View MoreLow-grade, but slightly riveting slow-going conspiracy-laced government cover-up thriller that sees an UFO colliding with an American satellite being launched in space and then crash-landing in the Arizona desert. To hide the truth because of an election campaign, the astronauts are blamed for the incident which saw one of their colleagues killed. So the two men go about trying to find out the truth which the government officials would do anything to keep it a secret, while studying what they have just found.The clunky story goes about three separate parts; that of the astronauts trying to clear their names (this is when the action kicks into gear --- "Come on we got to get that rock."), the political big-heads villainously scheming (doing things behind closed doors) and then you got the NASA scientists trying to learn from their alien discovery. While ambitious in context, it just seems too simple and cautious in its presentation (a telemovie of the week feel) but it does stick to its strengths. The whole novelty of the discovery of the flying saucer and its occupants is interesting (theories are chucked around), if at times a little disappointing. A good cast is assembled. Gary Collins and James Hampton are sturdy as the two astronauts. Darrin McGavin chips in with a bright performance as the NASA official in charge of the project in investigating their new spacecraft toy and Robert Vaughn in a weasel performance heads the dirty tactics.
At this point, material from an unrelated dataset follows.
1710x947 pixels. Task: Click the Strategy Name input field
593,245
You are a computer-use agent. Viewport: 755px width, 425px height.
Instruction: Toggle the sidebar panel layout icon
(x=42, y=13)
View MoreHilarious early 80s cheese fest, worthy of the MST3K treatment that this masterpiece garnered. I watched this in the early days of cable so it has a certain nostalgia; it truly is amazing how these brilliant and tiny number of scientists can swiftly interpret the data at hand to come up with staggering conclusions to reshape mankind as we know it. Truly stupendous. A must for conspiracy theorists and fans of ultra cheesy sci fi. As movie critic Leonard Maltin stated: "Clickly made, but about as credible as the three stooges in outer space." I loved that line. As for the movie, it has a spot on my list of guilty pleasures.